Syllabus and Policies¶
Goals of the Course¶
This course provides an introduction to practical applications formal methods for specifying and designing software systems. The purpose of formal methods is to enable the construction of highly reliable software. Formal methods are concerned with specifications that are precise for being stated in languages endowed with a formal syntax, and semantics (i.e., precise meaning). Formality helps the specification process in at least two ways:
it delivers unambiguous, high-quality specifications, and
it enables automated tool support.
As we will see, formal specification techniques allow for using state-of-the-art tools for automated validation and verification that help software developers make sense of the specifications and the corresponding code, looking for errors in requirements, models, designs, and implementations.
In this course, we will study a collection of techniques for formal software development, spanning the whole development process: from high-level semantic modeling of a system’s behaviour to verifying that its implementation does what is intended. This study will be done through the use of actual tools supporting these techniques.
You are expected to put in considerable time and effort into working on the homework exercises and projects to gain experience with the techniques seen in class.
Homework Assignments and Projects¶
For each main topic there will be an individual homework assignment, contributing to the final grade as per the schema below.
In addition to the assignments, there will be a course project on the topic of software specification and verification. The projects will be done in teams of one or two students and will contribute a significant portion of the grade. Some high-level ideas for the projects will be offered around the third week of the class. The whole team is responsible for the work submitted. Although the work is shared, each student will received an individual grade. Team members will be asked to submit an evaluation of how well they and their teammates performed as team members. Each evaluation is confidential and will be be incorporated into the calculation of the individual grade.
Teams of 1 are accepted but not encouraged.
Topics and Lectures¶
The list of topics below is a subject of possible minor changes.
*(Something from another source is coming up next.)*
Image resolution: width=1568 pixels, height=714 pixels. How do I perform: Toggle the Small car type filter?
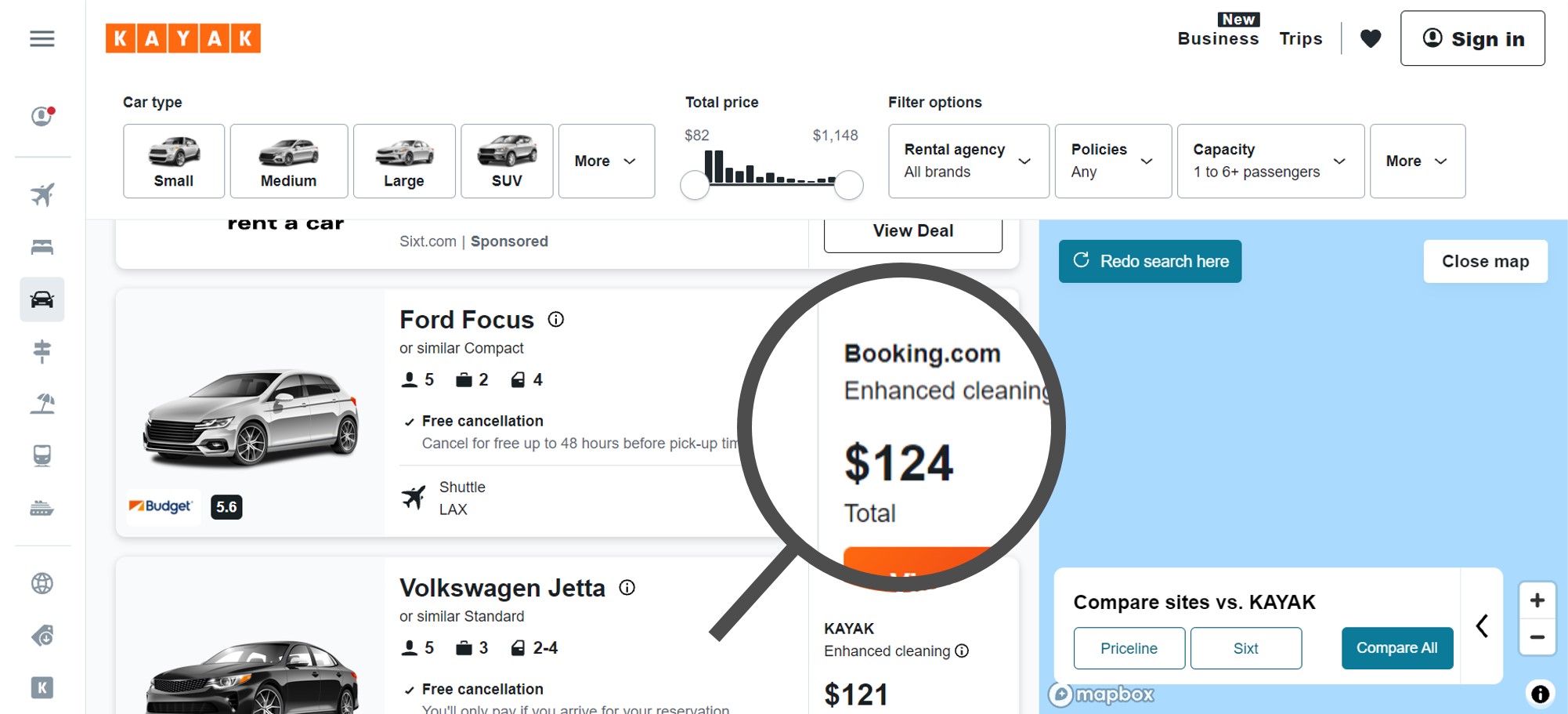click(x=174, y=161)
Introduction to Formal Methods for Software Engineering
Basic applications of TLA+, Z3, and Dafny
State-Transition Systems, Safety and Liveness Properties
Specifying and checking systems in TLA+
Verifying basic distributed protocols in TLA+
Expressing fairness and liveness in TLA+
Satisfiability Modulo Theories (SMT) solvers
Encoding simple verification and synthesis problems in SMT
Program verificaiton in Hoare logic
Introduction to Dafny
Specifying and verifying imperative programs in Hoare logic
Reasoning about loops, iterative and divide & conquer algorithms
Object invariants; verifying programs with arrays
Time permitting, possible additional topics might include:
Modelling concurrency in Dafny
Decidable verification of distributed protocols
Separation Logic and verifying programs with pointers
Deductive synthesis of imperative programs
Recommended Textbooks and Resources¶
Leslie Lamport, The TLA+ Hyperbook.
Leslie Lamport, Specifiying Systems. 2002
Daniel Kroening and Ofer Strichman, Decision Procedures: An Algorithmic Point of View, 2016.
K. Rustan M. Leino, Program Proofs, 2023. Preprint available here.
Grading Schema¶
The final grade is combined from the following components:
Homework Assignments: 60%
Homework 1: TLA+: 20%
Homework 2: SMT: 20%
Homework 3: Dafny: 20%
Research Project: 40%.
Written report: 15% (evaluated based on structure, clarity)
Code quality: 5% (well-documented, corresponds to the text in the report)
Presentation: 10% (you should be able to explain your design choices)
Self- and peer evaluation: 10% (based on the peer feedback in case of teams of two)
The following cutoffs will be used to determine letter grades. In the ranges below, x stands for your total score at the end of the semester. Final scores near a cutoff will be individually considered for the next higher grade. Plus(+) and minus(-) grades will also be given; their cutoffs will be determined at the end of the semester.
Score |
Grade |
---|---|
88 ≤ x < 100 |
A |
75 ≤ x < 88 |
B |
60 ≤ x < 75 |
C |
50 ≤ x < 60 |
D |
0 ≤ x < 50 |
F |
Grades are not curved. It is theoretically possible for everyone in the class to get an A (or an F). Your final grade depends only on your own final score and not on that of others.